Книга Царица печали - Войцех Кучок
Шрифт:
Интервал:
Закладка:
— Ну будет, ну хватит, не надо смотреть…
Потому что нашли старого К., плотно прикрытого одеялом из потолка и пола, которые перед лицом катастрофы вдруг решили сблизиться; и хоть не повезло ему, вставшему у них на пути, он все же успел высунуть голову из окна (за мгновение до того, как и оно потеряло форму), наверняка ради того, чтобы посмотреть, как «дебилы жарятся»; не мытьем, так катаньем, не полом, так потолком жизнь оставила от старого К. только голову, только выражение лица, которым он прощался с миром. Выражение изумления, что спасение — это так больно; фиксация тех долей секунды, за которые он понял, что ад — это не другие, что вот он: и Суд и Страх здесь и сейчас, причем для него лично; тех долей секунды, за которые он перестал думать об очередных разрушениях, сверять список потерь; за которые он понял, что больше ничего не удастся исправить, что это всё; за которые он успел засомневаться, да точно ли Бог существует, да точно ли существует для него. Слегка раскрытый от удивления, его рот был теперь набит глиной, от которой уже не избавиться _ _ _ _ _ _ _ _ _ _ _ ……………
* * *
Долгое время я имел обычай рано ложиться спать.

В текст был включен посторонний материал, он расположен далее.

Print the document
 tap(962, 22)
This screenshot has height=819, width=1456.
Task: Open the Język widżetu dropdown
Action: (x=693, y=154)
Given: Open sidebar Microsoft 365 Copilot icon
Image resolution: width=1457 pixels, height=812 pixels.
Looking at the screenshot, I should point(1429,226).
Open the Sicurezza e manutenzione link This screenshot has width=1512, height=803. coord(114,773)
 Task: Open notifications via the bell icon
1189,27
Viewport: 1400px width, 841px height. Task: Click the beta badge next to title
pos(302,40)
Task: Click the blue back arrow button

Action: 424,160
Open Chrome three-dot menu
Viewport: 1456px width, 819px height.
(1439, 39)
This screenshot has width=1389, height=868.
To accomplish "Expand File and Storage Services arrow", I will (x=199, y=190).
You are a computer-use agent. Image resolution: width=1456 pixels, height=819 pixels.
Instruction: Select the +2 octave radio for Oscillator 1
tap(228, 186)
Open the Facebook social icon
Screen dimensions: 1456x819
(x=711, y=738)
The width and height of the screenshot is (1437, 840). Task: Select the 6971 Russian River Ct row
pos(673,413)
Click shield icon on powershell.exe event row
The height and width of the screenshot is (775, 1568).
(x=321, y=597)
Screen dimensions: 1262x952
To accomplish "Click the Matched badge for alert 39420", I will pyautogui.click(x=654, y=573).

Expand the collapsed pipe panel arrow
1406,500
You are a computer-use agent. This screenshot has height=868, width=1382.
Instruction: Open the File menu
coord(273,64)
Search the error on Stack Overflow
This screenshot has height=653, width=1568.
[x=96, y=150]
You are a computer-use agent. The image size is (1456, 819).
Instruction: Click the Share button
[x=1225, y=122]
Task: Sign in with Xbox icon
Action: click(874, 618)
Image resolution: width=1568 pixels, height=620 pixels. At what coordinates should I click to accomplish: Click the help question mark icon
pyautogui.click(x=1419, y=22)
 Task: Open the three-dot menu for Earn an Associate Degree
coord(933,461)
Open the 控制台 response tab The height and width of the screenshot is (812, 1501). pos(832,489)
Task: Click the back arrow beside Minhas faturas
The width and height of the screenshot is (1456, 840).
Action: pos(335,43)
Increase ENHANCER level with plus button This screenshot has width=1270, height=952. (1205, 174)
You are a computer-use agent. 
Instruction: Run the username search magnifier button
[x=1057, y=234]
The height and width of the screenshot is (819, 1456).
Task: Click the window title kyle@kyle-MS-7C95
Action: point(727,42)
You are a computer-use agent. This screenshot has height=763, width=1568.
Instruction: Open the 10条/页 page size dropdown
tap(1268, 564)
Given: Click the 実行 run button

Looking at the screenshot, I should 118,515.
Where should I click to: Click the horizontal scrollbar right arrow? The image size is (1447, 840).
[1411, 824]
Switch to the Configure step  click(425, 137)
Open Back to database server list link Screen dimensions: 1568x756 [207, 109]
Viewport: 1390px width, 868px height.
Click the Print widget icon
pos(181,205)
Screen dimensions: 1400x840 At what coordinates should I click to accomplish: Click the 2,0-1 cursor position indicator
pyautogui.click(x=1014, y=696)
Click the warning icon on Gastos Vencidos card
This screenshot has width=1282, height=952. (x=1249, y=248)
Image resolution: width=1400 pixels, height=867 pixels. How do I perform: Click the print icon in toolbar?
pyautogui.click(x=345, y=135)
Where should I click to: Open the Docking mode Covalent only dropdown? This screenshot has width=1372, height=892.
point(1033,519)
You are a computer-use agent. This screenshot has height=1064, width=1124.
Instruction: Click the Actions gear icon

Сестра старого К. всегда мне говорила, что только сон до полуночи по-настоящему восстанавливает организм, а мать убеждала, что только то, что приснилось до полуночи, имеет силу пророчества. Долгое время я ложился спать рано, потому что мне нужно было хоть какое-нибудь знамение, на которое я мог бы опереться; пришло такое время, когда, только прикрывая голову одеялом и воображая, что я не живу, я чувствовал себя в безопасности, только успокаиваясь мыслью, что я уже мертвый, я погружался в этот сон. Но и во сне я убегал. Убегал от того самого дома.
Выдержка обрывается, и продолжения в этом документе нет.